Un aspecto que falta en el psicoanálisis contemporáneo es la dimensión que introdujeron Eric Fromm y Erik Erikson, es decir la comprensión de la relación entre cultura, estructura económica de la sociedad y desarrollo de la personalidad. En otras palabras, cuánto considerar en nuestro trabajo las condiciones históricas y las organizaciones sociales e institucionales actuales para ver en qué medida todo esto incide en las relaciones. Otro punto, ¿es el psicoanálisis una psicoterapia? Aun cuando no lo fuera esto no excluye que su práctica pueda producir efectos psicoterapéuticos.

Nuestro tiempo responde al criterio neoliberal de la utilidad inmediata. El largo tiempo del pensamiento en el que se basa nuestra práctica, ha sido sustituido en todos los niveles de nuestra vida individual y colectiva por la tendencia a actuar, a la descarga y evacuación de las tensiones y de los conflictos.

El poder del psicofármaco y de las terapias cognitivo-conductuales ofrece una solución más rápida al sufrimiento del sujeto y está más de acuerdo a nuestros tiempos.

La enseñanza universitaria ha burocratizado el concepto de formación, desenganchándolo cada vez más de la experiencia viva y necesaria del análisis personal.

¿Estamos en condiciones de demostrar que nuestro trabajo clínico es eficaz? Se trata de hacer existir aún el sujeto del inconsciente y de pasar a la concepción de una relación entre sujetos que construyen la relación psicoanalítica. Para nosotros se trata de trasladar la investigación al psicoanálisis de familia, de grupo, de la comunidad.

Retomando un texto de Bauleo “Psicoanálisis y grupalidad”(1), se lee: “Desde hace poco tiempo la teoría ha comenzado a lanzar “nuevos objetos” a nuestro campo clínico cotidiano, que obligan a una práctica con otras complejidades, orientan en otras direcciones nuestras investigaciones clínicas y ordenan en otros registros nuestra reflexión analítica”.

La psicosis, la grupalidad y la prevención interrogan la comprensión analítica y transforman la función analizante: los “nuevos objetos” buscan “nuevos sujetos”.

Los estudios sobre la implicación del terapeuta, la contratransferencia, la intra-subjetividad y la trans-objetividad nos están proporcionando nuevas características “del institucional inconsciente” que captura nuestros comportamientos profesionales.
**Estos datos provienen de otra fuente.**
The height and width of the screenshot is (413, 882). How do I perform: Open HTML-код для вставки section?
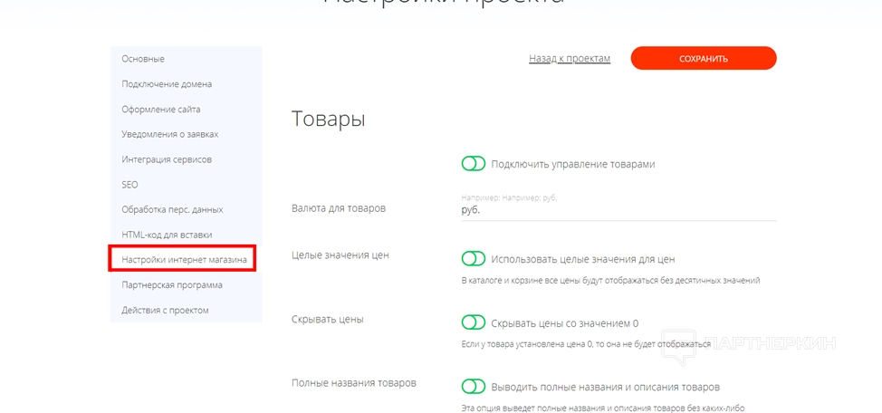coord(167,235)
Así nuestra praxis analítica adquiere dimensiones inéditas que necesitan no tanto ser encerradas en un modelo, sino más bien ser seguidas en las líneas zigzagueantes que están dibujando, si queremos comprender esos objetos.

Volvamos a partir desde aquí.

 

[1] Trabajo presentado en la Asamblea para la conformación de una  Red de Investigación en  temáticas grupales e instituconales  Rimini Italia (octubre 2016). Traducción Marcella Chiarappa.